- **Aim of the task**: Your task is to copy each line of the material that holds the word "drawing".

- **Provided data**:
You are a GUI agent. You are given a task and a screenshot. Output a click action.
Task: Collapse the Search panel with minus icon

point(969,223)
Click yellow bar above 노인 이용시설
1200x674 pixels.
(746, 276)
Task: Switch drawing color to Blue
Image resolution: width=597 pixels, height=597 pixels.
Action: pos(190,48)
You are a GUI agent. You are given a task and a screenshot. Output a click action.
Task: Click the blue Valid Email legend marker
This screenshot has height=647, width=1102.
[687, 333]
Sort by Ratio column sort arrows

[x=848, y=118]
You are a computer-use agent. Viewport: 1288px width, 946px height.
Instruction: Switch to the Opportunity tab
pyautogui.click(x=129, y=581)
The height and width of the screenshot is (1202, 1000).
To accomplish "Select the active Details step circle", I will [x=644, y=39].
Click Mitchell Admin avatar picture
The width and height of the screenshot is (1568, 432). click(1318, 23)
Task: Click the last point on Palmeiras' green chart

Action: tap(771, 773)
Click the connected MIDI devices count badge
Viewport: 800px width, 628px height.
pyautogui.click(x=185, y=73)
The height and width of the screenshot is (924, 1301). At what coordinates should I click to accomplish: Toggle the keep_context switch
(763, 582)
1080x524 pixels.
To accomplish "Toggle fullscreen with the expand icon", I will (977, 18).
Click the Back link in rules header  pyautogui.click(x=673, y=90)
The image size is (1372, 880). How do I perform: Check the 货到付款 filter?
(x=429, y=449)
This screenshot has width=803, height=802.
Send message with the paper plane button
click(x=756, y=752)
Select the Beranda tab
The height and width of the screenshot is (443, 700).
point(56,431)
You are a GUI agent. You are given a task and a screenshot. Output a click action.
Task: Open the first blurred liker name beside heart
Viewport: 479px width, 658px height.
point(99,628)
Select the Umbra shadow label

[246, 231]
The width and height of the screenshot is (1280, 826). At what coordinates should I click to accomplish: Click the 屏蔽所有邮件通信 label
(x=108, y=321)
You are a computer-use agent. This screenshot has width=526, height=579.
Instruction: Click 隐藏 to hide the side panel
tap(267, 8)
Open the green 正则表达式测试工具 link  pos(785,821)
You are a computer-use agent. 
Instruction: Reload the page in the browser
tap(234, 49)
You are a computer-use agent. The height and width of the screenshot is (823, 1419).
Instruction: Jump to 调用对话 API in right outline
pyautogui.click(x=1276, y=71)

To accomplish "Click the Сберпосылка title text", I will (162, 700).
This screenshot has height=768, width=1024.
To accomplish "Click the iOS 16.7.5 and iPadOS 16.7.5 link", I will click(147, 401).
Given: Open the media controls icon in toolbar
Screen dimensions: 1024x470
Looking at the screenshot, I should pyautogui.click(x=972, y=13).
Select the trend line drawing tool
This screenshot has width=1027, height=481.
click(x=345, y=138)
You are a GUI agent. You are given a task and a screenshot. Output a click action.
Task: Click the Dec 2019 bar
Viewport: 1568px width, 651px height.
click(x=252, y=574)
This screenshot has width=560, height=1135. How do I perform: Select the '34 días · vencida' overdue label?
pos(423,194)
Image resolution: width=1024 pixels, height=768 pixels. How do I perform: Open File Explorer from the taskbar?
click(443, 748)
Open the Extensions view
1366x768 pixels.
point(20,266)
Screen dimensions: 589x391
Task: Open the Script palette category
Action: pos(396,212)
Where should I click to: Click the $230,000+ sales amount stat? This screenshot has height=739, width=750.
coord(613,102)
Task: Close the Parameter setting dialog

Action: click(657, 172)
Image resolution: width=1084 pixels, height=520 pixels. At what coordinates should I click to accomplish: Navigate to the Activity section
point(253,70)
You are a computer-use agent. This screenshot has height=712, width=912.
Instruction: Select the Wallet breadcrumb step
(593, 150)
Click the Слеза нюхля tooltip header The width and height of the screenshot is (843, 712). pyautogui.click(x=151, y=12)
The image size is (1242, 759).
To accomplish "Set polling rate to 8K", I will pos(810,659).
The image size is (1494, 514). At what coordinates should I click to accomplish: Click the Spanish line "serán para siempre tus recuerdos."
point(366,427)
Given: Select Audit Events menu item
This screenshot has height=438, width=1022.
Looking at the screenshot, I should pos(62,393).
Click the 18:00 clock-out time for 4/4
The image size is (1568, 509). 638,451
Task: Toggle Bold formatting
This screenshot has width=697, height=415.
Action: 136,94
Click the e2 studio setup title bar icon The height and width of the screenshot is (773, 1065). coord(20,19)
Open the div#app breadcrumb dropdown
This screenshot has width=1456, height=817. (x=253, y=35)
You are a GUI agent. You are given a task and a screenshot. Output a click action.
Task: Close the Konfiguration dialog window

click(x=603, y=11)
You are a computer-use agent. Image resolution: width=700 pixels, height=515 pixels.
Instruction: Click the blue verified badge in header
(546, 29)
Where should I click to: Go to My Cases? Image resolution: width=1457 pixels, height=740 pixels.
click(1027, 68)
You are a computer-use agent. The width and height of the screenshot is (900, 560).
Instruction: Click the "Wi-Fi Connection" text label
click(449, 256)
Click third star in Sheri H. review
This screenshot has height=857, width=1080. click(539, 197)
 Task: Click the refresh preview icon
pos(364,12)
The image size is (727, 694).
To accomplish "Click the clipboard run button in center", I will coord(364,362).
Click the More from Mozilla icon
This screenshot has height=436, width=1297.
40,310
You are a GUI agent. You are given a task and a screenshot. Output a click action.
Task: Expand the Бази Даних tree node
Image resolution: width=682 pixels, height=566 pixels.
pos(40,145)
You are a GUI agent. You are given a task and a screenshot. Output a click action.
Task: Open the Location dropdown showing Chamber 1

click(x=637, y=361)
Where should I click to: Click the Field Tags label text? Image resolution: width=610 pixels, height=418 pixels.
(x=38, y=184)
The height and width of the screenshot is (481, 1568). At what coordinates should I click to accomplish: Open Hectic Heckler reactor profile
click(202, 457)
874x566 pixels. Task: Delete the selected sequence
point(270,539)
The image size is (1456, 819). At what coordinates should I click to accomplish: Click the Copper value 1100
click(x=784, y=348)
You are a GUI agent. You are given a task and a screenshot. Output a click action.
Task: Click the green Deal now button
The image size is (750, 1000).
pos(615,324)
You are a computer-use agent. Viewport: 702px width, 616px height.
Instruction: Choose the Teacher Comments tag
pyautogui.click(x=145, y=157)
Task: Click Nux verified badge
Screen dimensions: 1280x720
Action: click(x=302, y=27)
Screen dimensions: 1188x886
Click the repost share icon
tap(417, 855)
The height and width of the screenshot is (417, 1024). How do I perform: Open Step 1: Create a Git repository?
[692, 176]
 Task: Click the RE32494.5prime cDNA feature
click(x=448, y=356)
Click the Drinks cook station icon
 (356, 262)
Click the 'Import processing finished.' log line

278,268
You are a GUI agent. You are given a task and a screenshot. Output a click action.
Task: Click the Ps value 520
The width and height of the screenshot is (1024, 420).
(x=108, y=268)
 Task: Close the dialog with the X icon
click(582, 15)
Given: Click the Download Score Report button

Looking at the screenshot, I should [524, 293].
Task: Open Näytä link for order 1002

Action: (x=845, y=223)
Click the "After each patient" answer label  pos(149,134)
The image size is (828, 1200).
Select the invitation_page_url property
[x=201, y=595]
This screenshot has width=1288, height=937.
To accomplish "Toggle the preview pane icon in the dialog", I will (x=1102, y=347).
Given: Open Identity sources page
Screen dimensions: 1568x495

- **Written answer**:
Task: Switch drawing color to Blue
Select the trend line drawing tool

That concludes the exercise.